**Task statement**
In the rows, take everything from the start down to the line containing "Action: pos(89,27)" and write it out again, changing "plus New icon" to "New button" and leaving everything else unchanged.
===== Data entries =====
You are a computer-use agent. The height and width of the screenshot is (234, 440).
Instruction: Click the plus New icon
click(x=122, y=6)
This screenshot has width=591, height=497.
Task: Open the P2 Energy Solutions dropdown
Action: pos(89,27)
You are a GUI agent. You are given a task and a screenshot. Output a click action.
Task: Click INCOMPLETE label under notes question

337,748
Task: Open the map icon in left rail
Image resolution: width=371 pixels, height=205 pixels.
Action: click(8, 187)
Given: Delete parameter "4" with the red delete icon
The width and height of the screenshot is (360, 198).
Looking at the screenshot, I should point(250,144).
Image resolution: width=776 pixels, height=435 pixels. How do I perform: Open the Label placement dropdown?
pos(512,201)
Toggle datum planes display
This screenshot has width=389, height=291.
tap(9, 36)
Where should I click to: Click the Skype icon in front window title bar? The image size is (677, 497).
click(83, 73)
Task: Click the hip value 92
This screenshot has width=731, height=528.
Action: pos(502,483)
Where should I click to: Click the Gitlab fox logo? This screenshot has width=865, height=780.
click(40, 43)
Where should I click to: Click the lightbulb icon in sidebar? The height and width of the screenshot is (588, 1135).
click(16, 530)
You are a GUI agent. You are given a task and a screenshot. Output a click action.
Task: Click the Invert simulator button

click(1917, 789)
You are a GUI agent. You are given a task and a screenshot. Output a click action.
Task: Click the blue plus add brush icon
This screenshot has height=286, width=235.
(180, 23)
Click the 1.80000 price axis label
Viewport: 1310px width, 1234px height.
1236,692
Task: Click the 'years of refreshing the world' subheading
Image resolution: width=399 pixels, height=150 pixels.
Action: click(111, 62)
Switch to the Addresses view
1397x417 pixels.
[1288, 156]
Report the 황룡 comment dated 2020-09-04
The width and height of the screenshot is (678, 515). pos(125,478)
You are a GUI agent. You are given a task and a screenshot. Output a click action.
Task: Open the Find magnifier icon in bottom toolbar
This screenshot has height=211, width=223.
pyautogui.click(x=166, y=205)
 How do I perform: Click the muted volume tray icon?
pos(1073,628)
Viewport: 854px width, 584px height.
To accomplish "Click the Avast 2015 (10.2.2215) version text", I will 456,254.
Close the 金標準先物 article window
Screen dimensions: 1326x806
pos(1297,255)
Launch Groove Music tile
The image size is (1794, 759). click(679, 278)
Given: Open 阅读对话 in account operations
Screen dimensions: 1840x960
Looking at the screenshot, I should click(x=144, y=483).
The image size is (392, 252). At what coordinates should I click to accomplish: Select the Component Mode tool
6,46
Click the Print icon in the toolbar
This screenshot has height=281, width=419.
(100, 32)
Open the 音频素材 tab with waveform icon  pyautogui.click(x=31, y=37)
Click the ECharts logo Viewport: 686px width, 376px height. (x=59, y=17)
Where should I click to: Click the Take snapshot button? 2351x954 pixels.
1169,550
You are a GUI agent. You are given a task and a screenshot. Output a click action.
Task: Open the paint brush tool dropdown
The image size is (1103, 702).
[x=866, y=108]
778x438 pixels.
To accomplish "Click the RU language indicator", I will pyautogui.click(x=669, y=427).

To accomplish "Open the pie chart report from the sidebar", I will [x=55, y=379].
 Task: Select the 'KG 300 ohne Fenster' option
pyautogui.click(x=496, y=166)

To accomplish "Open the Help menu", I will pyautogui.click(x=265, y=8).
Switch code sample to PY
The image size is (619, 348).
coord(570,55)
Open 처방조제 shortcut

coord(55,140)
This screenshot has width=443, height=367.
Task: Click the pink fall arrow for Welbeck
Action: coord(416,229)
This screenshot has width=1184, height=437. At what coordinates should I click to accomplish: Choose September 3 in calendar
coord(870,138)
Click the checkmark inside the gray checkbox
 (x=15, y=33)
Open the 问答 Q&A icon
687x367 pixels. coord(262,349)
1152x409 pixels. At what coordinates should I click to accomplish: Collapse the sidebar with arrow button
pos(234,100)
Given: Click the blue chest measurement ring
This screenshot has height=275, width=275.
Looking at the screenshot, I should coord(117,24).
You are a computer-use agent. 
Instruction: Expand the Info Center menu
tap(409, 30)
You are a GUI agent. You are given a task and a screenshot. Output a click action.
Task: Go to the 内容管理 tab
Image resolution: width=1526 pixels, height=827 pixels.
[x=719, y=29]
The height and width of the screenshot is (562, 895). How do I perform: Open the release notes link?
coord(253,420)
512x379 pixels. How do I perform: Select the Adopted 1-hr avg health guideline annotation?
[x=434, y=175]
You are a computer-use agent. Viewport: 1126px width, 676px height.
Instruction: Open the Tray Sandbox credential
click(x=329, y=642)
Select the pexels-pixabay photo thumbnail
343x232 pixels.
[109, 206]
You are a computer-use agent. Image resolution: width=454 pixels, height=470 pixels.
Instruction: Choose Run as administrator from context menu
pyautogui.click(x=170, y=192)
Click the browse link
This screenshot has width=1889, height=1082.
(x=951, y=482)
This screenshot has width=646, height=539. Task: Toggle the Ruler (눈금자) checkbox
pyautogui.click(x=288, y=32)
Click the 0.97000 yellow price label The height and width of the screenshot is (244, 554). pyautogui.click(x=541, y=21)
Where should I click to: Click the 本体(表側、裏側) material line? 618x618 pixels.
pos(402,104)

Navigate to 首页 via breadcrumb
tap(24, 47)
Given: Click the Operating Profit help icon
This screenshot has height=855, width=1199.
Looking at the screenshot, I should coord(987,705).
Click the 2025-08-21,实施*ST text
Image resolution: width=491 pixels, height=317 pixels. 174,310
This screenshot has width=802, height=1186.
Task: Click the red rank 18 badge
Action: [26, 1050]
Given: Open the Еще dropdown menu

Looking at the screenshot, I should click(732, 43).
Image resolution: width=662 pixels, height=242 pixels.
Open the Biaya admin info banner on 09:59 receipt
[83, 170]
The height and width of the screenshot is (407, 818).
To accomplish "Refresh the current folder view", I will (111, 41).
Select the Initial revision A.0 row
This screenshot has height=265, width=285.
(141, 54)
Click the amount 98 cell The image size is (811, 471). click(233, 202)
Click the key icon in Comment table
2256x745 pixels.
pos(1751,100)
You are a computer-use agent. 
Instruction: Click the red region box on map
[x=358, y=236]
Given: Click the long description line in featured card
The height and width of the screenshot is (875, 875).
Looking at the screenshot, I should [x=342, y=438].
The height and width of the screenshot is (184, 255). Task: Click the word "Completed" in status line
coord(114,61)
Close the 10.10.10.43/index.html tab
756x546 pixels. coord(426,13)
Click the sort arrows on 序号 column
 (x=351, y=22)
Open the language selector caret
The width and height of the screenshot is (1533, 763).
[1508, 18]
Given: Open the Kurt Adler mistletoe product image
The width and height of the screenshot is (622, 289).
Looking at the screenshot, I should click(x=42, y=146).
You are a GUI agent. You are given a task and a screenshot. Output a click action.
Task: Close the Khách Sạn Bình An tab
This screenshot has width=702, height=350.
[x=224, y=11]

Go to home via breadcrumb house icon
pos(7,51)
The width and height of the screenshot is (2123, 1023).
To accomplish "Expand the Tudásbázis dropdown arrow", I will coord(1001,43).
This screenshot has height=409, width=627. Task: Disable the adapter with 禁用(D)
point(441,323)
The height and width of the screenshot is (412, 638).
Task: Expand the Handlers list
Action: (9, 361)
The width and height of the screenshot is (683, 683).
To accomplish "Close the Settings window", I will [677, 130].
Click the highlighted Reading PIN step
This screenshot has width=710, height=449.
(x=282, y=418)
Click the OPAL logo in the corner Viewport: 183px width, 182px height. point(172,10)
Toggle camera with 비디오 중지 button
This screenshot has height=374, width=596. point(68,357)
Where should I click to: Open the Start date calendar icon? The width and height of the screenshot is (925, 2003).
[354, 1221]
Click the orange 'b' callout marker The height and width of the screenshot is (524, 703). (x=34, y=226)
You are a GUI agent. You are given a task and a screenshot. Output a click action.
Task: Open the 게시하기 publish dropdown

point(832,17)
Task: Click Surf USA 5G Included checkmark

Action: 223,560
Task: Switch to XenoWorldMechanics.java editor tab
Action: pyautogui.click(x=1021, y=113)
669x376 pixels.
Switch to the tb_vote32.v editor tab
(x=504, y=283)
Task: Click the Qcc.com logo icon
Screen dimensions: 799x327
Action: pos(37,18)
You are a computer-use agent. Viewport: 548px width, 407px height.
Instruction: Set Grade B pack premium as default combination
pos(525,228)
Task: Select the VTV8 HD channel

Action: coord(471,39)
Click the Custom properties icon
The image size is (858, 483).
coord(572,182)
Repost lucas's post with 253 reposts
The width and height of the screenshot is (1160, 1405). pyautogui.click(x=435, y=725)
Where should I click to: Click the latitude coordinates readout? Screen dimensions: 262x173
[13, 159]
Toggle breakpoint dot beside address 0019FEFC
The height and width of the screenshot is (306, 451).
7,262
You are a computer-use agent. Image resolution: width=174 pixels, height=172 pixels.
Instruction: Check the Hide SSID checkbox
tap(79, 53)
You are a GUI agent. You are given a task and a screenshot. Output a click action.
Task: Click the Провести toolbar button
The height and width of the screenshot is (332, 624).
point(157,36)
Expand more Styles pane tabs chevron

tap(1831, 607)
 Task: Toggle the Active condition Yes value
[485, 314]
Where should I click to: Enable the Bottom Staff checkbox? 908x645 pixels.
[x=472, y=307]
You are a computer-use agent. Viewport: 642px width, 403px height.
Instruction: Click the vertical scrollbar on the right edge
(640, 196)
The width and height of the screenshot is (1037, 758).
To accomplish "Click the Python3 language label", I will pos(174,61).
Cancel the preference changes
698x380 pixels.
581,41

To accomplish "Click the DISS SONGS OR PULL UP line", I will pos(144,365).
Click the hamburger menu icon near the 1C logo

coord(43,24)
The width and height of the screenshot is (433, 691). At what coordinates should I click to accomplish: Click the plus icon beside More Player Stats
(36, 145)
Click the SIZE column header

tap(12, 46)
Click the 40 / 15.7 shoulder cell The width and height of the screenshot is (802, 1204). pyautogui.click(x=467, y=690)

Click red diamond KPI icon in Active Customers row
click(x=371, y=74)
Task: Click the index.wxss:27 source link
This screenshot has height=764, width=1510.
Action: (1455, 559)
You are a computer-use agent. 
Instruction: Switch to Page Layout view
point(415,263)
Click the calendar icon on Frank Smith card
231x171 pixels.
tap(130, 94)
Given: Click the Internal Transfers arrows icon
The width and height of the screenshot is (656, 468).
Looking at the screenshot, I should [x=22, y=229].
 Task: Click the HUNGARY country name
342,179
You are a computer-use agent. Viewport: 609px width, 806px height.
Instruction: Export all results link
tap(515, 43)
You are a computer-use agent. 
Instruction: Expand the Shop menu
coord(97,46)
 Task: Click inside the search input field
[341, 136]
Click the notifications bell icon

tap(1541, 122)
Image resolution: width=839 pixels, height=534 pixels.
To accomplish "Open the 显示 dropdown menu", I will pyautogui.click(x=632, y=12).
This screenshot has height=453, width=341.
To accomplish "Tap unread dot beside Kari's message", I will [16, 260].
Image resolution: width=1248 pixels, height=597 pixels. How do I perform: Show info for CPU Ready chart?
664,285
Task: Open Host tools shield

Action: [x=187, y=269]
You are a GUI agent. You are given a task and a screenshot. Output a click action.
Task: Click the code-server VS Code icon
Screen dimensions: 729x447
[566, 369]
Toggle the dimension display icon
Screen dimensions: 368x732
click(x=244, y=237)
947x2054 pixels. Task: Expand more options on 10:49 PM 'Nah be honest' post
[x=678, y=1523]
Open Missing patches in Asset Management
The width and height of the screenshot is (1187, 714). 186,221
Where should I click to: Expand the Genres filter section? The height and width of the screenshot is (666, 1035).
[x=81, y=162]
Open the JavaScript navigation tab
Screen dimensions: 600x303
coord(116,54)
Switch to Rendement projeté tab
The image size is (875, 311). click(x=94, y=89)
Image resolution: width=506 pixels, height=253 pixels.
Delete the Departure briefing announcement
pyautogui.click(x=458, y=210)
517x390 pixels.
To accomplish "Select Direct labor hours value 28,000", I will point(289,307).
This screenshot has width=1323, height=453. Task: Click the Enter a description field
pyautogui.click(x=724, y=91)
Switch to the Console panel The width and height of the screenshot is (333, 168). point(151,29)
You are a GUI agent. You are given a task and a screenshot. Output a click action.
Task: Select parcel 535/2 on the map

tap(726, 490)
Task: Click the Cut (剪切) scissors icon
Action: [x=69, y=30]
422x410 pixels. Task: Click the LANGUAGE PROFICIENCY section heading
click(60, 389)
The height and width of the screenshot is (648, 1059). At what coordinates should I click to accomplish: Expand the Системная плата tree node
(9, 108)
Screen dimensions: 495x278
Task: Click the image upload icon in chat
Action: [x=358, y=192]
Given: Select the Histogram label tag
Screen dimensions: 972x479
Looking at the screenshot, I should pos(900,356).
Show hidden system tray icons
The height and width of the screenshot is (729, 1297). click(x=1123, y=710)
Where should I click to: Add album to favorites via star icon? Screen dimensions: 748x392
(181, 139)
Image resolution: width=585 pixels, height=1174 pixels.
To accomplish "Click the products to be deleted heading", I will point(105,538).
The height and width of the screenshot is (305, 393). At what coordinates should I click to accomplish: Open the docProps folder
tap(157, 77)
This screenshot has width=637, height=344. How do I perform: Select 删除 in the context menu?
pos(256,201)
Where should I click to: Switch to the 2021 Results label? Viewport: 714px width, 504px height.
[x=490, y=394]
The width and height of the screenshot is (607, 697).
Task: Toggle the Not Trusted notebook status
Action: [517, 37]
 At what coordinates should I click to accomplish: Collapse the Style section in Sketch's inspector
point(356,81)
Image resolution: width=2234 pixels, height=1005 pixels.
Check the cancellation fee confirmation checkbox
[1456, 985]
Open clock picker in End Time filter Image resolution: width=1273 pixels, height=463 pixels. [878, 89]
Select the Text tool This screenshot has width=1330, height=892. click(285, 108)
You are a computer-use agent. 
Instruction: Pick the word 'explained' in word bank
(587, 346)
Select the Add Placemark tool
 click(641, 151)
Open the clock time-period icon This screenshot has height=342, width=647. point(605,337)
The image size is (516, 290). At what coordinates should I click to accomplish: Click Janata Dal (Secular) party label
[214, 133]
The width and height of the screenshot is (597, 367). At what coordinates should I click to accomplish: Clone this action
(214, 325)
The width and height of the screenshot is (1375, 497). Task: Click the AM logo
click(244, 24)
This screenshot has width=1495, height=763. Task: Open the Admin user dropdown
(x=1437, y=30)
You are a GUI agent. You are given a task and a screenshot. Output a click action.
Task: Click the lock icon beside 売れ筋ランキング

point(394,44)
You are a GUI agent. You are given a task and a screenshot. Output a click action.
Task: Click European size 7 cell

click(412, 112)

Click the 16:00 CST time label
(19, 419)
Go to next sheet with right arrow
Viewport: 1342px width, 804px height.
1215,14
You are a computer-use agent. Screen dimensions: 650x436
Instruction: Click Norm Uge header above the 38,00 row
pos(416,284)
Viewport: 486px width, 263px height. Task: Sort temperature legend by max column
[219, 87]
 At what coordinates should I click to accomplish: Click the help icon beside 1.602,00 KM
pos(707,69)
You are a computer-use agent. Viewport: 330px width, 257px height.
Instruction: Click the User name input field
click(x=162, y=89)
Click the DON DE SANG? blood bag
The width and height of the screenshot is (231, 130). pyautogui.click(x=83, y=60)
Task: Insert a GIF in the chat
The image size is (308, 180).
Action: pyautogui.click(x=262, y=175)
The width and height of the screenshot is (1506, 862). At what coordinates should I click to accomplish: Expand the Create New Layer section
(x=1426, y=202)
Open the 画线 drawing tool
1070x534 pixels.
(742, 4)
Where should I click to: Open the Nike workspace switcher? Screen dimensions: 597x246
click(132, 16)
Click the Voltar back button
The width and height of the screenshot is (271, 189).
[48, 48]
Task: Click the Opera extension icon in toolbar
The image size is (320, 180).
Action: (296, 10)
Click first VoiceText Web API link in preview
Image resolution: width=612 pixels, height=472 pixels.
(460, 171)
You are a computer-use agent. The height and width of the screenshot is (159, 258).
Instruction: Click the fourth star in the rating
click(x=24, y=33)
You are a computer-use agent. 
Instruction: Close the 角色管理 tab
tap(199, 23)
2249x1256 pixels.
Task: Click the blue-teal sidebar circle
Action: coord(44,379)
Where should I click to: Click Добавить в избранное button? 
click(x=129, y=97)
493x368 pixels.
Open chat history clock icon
=====
**Solution to this problem**
You are a computer-use agent. The height and width of the screenshot is (234, 440).
Instruction: Click the New button
click(x=122, y=6)
This screenshot has width=591, height=497.
Task: Open the P2 Energy Solutions dropdown
Action: pos(89,27)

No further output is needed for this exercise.